La Bibliologie
1.3. Son authenticité
1.3.1. Ancien et Nouveau Testament
Jésus lors de son incarnation n’a jamais remis en question ces choix, ni le contenu des textes, ce qui est pour nous une garantie de l’exactitude de leur transmission.
Jean 10.34,35 : « Jésus leur répondit : N’est-il pas écrit dans votre loi : J’ai dit : Vous êtes des dieux ? 35Si elle a appelé dieux ceux à qui la parole de Dieu a été adressée, et si l’Ecriture ne peut être anéantie »
Plus récemment (1948) il a été retrouvé dans une grotte à Qumran des manuscrits et livres de l’Ancien Testament qui datent de plus de 9 siècles que les plus anciens manuscrits connus et qui viennent confirmer l’exactitude du texte.

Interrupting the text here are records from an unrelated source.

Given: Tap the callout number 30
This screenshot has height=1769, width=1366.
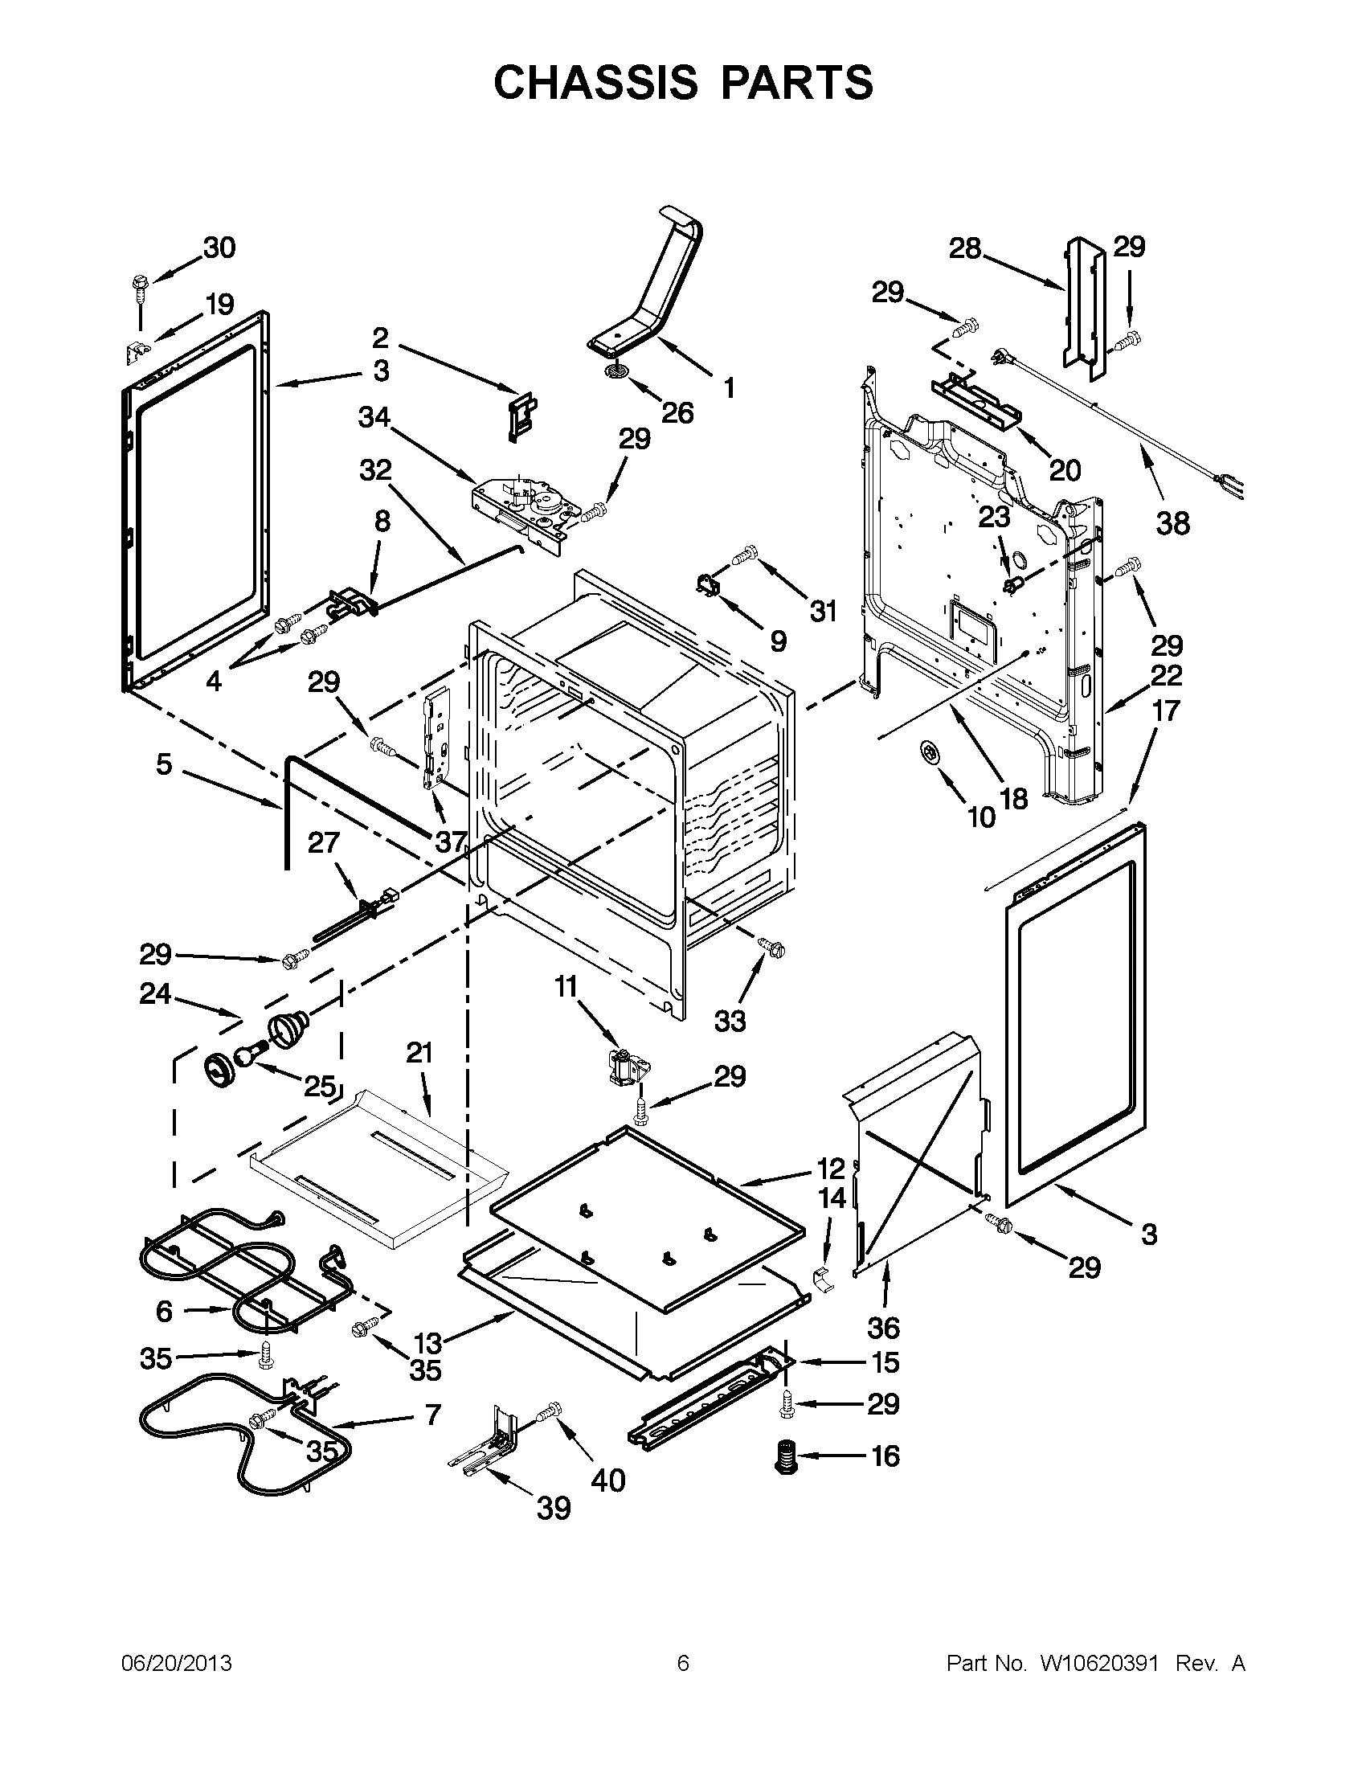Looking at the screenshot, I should [x=219, y=248].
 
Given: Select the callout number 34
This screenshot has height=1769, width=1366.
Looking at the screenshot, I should [x=374, y=418].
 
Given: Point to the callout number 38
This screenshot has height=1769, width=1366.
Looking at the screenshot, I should [x=1172, y=523].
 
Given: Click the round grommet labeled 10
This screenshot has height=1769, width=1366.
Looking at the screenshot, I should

Pour le Nouveau Testament, les écrits de ceux que l’on appelle les Pères de l’église, datent des premiers siècles de notre ère et reprennent des enseignements, des commentaires, des citations du texte sacré.
Nous avons aussi à disposition des milliers de fragments, de portions de textes à différents temps dans l’histoire. Des citations dans des ouvrages extra bibliques, des textes complets comme les manuscrits dits Sinaiticus et Vaticanus.

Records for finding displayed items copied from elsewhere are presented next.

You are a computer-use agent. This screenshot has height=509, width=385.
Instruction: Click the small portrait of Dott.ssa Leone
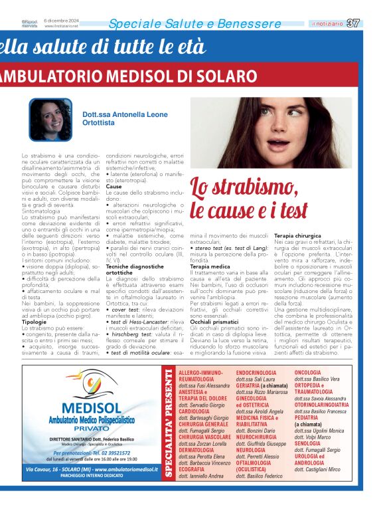tap(50, 120)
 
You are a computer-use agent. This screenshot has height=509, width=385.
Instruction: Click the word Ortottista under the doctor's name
tap(98, 124)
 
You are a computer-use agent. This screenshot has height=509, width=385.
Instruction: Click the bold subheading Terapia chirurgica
tap(298, 236)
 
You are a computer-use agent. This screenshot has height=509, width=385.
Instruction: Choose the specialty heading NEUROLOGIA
tap(255, 449)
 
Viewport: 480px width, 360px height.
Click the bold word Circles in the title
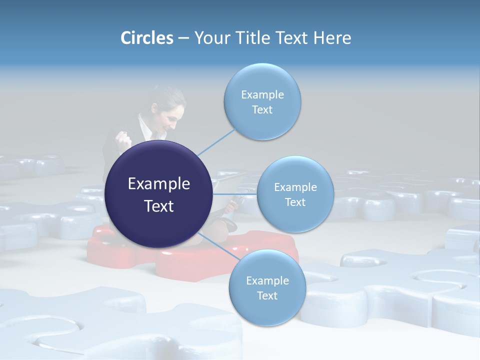point(146,38)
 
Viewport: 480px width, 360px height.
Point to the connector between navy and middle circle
point(235,194)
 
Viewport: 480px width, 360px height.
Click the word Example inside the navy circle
point(158,184)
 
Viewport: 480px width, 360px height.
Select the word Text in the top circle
point(262,110)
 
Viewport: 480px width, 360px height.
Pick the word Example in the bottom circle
point(267,280)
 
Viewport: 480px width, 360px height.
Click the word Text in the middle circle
point(295,202)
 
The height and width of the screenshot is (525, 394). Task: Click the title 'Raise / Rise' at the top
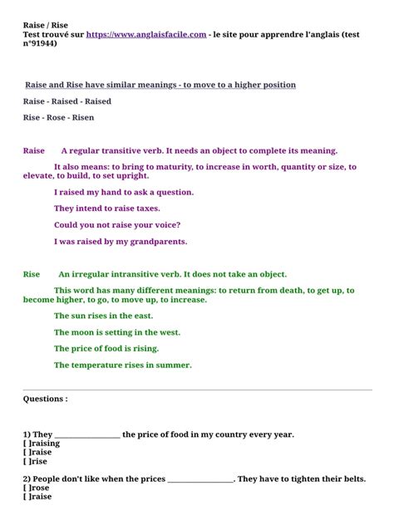point(46,25)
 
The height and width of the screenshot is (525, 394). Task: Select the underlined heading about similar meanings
point(160,85)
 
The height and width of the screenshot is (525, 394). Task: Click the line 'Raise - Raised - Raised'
point(67,101)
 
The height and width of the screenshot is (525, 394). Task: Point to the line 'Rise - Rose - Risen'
point(59,118)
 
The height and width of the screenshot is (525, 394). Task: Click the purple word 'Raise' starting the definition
point(34,151)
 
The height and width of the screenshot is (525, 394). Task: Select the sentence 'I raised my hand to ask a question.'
point(124,192)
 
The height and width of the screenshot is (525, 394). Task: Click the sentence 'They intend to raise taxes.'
point(107,209)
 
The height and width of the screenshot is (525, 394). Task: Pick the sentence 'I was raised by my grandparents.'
point(121,242)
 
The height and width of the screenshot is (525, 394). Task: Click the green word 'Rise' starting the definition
point(32,274)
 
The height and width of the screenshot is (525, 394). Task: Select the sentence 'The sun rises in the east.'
point(104,316)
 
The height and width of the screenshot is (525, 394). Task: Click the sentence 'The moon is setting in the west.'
point(117,332)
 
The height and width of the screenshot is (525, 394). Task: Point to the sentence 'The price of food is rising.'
point(106,349)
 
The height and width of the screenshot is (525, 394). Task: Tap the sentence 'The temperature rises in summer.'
point(123,365)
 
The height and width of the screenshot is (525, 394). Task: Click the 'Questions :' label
point(46,399)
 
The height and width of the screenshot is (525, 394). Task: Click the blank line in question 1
point(87,434)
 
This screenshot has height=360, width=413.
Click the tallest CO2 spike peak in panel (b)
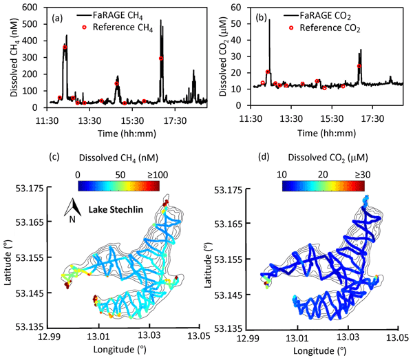click(270, 20)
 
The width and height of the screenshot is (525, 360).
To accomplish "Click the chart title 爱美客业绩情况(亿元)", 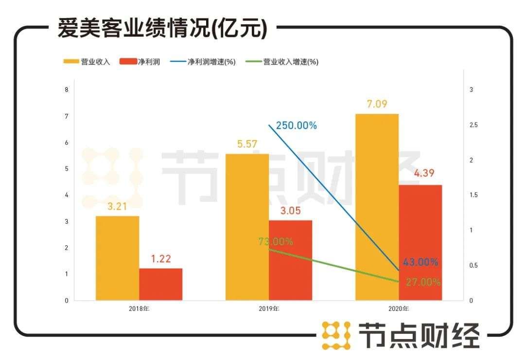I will [162, 29].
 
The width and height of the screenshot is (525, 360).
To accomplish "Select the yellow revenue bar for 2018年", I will [117, 258].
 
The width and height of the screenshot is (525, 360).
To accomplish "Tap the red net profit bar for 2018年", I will [160, 284].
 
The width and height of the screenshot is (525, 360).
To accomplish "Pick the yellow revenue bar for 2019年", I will [247, 227].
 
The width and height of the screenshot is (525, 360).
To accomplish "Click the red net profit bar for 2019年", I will [290, 260].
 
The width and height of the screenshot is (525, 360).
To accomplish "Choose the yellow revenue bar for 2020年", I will [377, 207].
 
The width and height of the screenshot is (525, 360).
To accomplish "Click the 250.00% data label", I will [296, 126].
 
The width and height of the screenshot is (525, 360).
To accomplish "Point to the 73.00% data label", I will [276, 242].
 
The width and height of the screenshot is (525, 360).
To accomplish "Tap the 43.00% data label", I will [421, 262].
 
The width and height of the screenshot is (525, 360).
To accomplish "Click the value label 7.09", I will [377, 104].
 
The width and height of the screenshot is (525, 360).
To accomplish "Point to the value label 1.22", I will [161, 259].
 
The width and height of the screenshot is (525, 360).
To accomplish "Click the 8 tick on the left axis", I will [66, 90].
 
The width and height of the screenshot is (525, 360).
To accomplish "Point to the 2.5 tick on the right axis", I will [473, 125].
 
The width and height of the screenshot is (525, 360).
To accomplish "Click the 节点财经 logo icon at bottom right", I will [336, 335].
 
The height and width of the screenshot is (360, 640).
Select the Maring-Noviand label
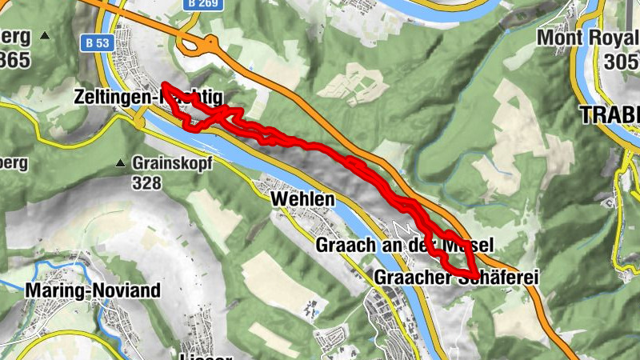click(93, 290)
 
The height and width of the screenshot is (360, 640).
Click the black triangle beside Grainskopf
click(120, 163)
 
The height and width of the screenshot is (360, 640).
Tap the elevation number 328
click(148, 183)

Pour la fiabilité des textes l’argument le plus fort est la quantité impressionnante ainsi que l’âge de ces textes. Les remettre en cause nous amènerait à mettre en cause la validité de tous les écrits anciens.
Pour reprendre les chiffres que nous fournit Franck Alexandre dans son chapitre sur la Bible de son étude des vérités fondamentales :
- Œuvres poétiques d’Aristote : 49 manuscrits dont le plus ancien date de 1100 après J.C.
- Tétralogies de Platon : 7 manuscrits dont la plus ancienne copie date de 900 après J.C.
- Hérodote : 8 manuscrits, le plus ancien date de 900 après J.C.
- Tacite : 20 manuscrits, 1100 après J.C.
- L’Iliade d’Homère : 643 manuscrits datant pour le plus ancien de 400 avant J.C.
- La Guerre des Gaules de Jules César : 10 manuscrits dont le plus ancien est daté de 900 après J.C.
1.3.2. Définition des livres apocryphes
Il existe en parallèle de ces canons des écrits, livres, dits apocryphes qui peuvent avoir une valeur historique (pas tous, certains sont réellement farfelus et sans intérêt) mais n’ont pas été reconnus comme inspirés par Dieu et n’ont donc pas l’autorité du canon biblique.